Nadin mulai menceritakan kondisi kesehatan ibunya yang sekarang tengah berbaring lemah di ranjang rumah sakit karena didiagnosis menderita kanker usus. Untuk apa dan mengapa ia datang ke tempat ini. Pria itu pun akhirnya mengerti. Dan tampaknya ia pun iba pada keadaan serta situasi yang dialami oleh gadis sepertinya.

"Malam ini kau sudah boleh bekerja. Tapi, ganti pakaianmu dengan yang lain. Para penikmat cocktails akan silau dengan bajumu yang culun seperti itu!"

"A-aku harus memakai baju yang seperti apa, Om?
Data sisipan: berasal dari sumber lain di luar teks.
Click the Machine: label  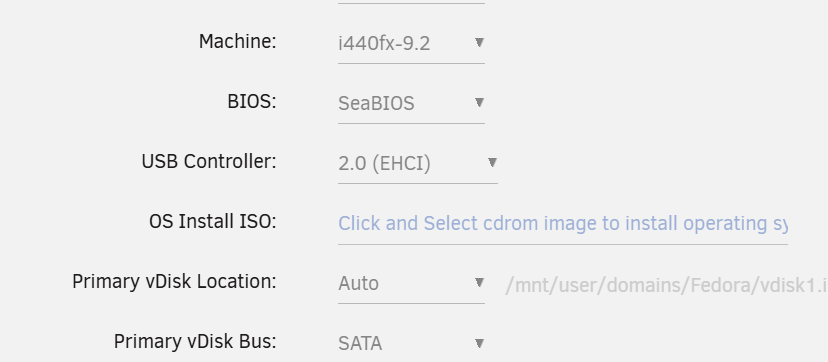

"Om? Jangan panggil aku dengan sebutan"Om". Panggil Tuan saja. Dibelakang ada baju khusus pelayan wanita. Kau pakailah saja itu. Setiap malam, kau harus bisa menjual banyak botol cocktails. Minimal tiga ratus botol cocktails dalam semalam. Apa kau mengerti?"

"M-mengerti, Tuan."

"Kalau begitu, mulailah bekerja sekarang! Aku akan melihat dan menilai kinerjamu, dan apakah kau layak untuk diterima di sini atau tidak."

Nadin mengangguk pelan, dan kemudian pergi meninggalkan ruang itu menuju ke area tempat berganti pakaian. Langkah kakinya terlihat sedikit gemetar. Ia tampak begitu gugup sebab tidak pernah menginjakkan kaki ke tempat seperti ini sebelumnya. Tapi sekarang, ia harus terbiasa dengan semua yang ada di sini. Semua itu ia lakukan demi biaya pengobatan ibunya yang sakit keras sekarang. Apa pun, dan bagaimana pun. Nadin harus mendapatkan banyak uang.

Sebab ada satu nyawa berharga yang harus ia selamatkan, dan itu adalah ... ibunya sendiri.